INSTRUCTIONS FOR THE TASK.
Transcribe the following entries word for word; no picture is to appear in the copy.

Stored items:

----

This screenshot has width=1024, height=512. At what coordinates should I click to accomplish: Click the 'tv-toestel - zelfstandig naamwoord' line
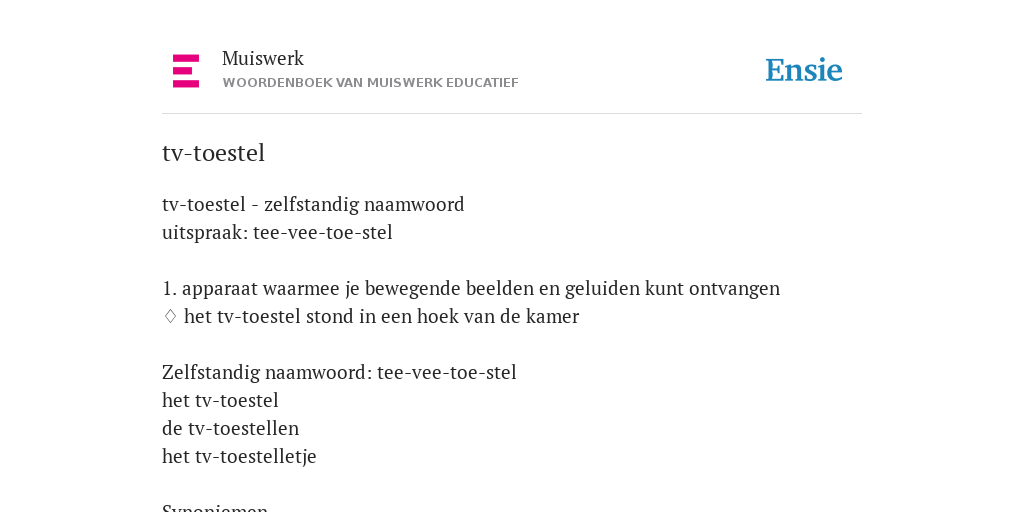point(313,204)
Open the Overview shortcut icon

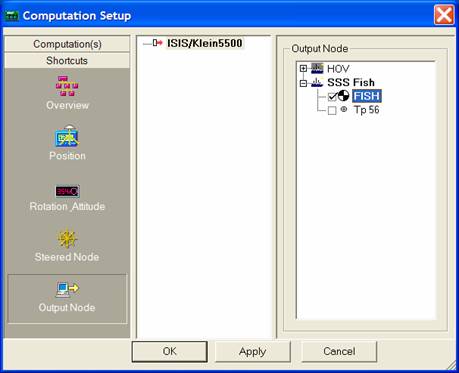click(x=67, y=86)
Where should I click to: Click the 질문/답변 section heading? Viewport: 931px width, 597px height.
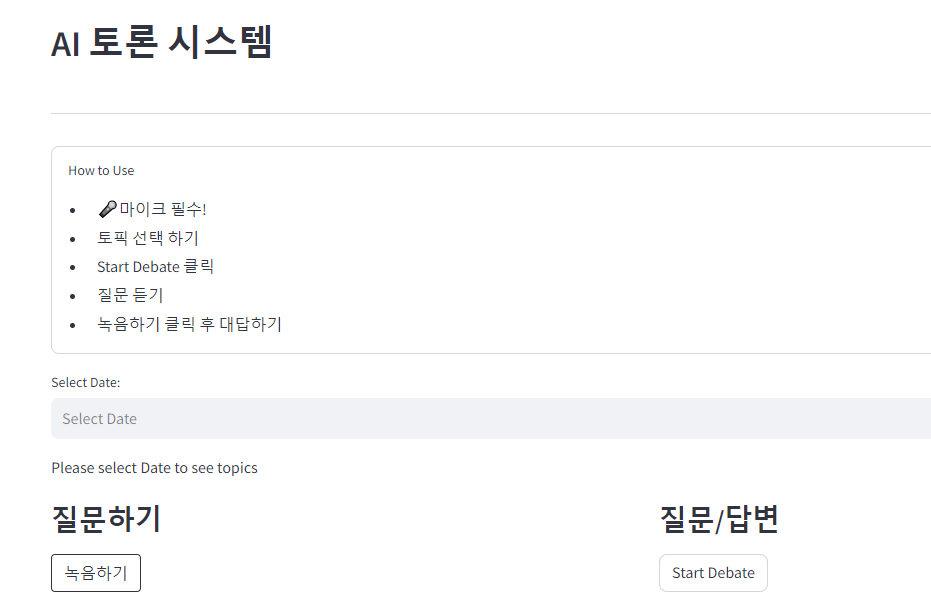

----

SOLUTION TO THIS EXERCISE.
This screenshot has width=1024, height=512. At what coordinates should I click to accomplish: Click the 'tv-toestel - zelfstandig naamwoord' line
point(313,204)
Open the Overview shortcut icon

click(x=67, y=86)
Where should I click to: Click the 질문/답변 section heading? Viewport: 931px width, 597px height.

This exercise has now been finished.